◆ Instructions for the task
The answer must be a single number: the count of lines in these records that hold "word".

◆ Supplied records

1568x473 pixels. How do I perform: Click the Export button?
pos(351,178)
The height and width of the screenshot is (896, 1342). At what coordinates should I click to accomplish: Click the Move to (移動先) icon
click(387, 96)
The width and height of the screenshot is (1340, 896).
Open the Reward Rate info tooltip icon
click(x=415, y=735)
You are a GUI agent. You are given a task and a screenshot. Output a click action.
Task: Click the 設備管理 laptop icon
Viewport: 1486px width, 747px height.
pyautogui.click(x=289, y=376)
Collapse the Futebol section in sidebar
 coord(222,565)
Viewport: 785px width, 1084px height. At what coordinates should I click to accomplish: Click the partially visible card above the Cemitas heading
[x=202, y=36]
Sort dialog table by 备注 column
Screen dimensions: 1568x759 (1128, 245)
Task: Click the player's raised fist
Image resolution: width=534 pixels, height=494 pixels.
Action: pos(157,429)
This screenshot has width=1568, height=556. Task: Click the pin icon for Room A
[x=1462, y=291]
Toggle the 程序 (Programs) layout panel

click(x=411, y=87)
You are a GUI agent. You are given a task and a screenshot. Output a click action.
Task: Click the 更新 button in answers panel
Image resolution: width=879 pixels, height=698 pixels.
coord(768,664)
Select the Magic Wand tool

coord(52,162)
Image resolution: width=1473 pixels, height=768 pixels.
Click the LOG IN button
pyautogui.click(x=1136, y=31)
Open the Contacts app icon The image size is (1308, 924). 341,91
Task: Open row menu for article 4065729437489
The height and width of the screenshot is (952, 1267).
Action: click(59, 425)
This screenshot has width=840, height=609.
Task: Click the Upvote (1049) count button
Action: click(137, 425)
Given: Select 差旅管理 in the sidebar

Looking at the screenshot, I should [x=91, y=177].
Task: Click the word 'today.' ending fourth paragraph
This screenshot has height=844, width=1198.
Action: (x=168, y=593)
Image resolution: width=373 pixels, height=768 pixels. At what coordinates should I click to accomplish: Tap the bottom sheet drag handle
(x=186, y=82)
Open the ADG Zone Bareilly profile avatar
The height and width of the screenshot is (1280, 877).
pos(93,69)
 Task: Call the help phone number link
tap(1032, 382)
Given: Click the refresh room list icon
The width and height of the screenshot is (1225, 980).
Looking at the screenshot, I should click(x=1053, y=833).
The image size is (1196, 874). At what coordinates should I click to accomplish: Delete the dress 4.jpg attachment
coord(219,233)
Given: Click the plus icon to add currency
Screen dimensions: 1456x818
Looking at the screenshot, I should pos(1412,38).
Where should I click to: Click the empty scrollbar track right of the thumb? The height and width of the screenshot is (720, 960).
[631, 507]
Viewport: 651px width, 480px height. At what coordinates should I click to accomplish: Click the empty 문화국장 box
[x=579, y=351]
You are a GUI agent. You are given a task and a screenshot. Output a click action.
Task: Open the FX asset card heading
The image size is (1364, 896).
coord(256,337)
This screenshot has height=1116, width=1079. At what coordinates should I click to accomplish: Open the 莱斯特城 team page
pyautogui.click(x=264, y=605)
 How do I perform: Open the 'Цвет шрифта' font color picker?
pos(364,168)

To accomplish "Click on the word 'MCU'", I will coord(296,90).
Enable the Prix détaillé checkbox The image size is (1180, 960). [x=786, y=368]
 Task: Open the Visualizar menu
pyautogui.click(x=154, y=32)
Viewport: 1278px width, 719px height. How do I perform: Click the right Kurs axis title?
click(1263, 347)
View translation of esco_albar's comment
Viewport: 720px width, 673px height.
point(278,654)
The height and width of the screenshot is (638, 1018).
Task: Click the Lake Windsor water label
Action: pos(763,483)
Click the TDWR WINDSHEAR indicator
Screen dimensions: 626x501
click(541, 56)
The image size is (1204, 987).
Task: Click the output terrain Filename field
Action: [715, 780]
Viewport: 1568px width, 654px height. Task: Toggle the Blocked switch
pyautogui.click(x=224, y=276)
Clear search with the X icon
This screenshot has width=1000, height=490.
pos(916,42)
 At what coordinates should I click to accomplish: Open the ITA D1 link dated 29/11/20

◆ Result of this task
2